Your task :: Below are some records; quote exactly the lines from the one that contains "This screenshot has height=1568, width=721." through the one that contains "Given: Select the На согласовании state", inclusive, and no others.

Saved data entries
------------------------------------------------------------------------

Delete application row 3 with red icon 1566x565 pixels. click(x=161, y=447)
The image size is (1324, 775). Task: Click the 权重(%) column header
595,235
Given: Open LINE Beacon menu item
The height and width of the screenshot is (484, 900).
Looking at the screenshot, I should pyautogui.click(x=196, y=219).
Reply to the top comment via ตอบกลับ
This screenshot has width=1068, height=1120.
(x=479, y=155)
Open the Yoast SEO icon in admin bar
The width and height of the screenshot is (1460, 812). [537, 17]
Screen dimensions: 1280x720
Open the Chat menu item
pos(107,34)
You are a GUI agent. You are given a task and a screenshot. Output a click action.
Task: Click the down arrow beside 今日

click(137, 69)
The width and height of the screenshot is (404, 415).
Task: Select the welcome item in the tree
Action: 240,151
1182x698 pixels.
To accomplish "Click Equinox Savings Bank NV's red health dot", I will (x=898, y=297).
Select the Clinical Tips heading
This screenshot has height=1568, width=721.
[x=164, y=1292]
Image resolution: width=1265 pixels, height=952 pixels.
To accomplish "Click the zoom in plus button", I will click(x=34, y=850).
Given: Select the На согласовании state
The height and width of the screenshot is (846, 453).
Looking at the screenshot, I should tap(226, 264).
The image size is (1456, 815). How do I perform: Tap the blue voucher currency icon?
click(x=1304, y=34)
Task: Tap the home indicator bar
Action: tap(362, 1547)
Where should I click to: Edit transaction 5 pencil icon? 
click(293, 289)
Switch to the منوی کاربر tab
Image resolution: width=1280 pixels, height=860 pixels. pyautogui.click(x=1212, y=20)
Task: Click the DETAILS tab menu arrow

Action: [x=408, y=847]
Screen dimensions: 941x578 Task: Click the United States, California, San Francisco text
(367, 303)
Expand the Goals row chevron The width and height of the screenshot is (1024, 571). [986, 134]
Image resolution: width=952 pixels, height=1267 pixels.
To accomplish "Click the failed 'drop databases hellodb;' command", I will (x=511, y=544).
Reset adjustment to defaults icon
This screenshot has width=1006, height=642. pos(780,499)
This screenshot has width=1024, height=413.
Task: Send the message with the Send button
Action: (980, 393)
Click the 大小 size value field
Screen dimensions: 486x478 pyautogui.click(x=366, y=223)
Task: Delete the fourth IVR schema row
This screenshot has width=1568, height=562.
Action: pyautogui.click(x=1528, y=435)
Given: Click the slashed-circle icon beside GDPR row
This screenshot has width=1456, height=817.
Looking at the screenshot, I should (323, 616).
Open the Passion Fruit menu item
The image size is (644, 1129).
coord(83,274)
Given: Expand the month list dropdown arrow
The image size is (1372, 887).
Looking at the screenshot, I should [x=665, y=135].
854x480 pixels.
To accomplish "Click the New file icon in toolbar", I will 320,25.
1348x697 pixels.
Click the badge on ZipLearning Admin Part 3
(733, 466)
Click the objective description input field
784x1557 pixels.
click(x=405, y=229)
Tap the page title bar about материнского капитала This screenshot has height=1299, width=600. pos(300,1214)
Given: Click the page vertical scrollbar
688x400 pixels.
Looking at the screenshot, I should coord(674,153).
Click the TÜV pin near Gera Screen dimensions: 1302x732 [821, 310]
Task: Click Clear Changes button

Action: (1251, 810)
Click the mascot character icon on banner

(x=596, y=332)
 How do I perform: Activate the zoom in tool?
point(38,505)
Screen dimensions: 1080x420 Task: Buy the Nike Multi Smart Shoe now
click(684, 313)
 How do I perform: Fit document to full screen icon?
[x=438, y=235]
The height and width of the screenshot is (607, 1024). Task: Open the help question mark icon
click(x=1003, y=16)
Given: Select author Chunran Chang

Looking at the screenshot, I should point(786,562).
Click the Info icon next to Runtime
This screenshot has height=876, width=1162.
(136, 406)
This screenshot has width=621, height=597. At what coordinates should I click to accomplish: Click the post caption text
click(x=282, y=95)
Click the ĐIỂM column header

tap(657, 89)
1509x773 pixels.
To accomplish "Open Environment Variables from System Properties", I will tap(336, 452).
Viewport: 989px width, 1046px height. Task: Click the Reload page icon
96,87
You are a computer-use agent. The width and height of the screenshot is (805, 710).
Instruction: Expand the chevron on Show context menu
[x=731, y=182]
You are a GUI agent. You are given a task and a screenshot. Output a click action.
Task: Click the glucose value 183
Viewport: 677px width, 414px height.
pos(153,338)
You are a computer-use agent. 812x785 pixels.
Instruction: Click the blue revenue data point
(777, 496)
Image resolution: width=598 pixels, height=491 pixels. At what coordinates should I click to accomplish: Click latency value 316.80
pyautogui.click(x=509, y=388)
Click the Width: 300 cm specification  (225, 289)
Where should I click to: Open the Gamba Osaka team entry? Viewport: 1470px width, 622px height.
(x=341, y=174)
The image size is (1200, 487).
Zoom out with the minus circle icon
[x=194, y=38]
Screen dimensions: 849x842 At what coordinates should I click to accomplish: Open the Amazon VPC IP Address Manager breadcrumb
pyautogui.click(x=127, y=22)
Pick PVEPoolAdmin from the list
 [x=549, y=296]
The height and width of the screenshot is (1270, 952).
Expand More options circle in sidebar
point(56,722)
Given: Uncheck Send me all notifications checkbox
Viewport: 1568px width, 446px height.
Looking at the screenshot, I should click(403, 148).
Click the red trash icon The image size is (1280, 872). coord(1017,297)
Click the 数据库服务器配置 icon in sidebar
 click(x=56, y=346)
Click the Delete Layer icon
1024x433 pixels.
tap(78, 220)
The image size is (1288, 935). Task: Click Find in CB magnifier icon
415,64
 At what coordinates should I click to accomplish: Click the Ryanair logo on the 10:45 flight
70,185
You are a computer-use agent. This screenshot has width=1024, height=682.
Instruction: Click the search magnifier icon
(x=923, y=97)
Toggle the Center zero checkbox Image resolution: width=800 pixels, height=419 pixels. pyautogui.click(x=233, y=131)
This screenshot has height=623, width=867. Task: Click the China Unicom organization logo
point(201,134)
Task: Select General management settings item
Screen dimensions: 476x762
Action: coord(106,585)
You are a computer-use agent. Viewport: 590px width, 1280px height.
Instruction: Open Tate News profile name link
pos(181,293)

------------------------------------------------------------------------

Solution to this task ::
This screenshot has height=1568, width=721.
[x=164, y=1292]
Image resolution: width=1265 pixels, height=952 pixels.
To accomplish "Click the zoom in plus button", I will click(x=34, y=850).
Given: Select the На согласовании state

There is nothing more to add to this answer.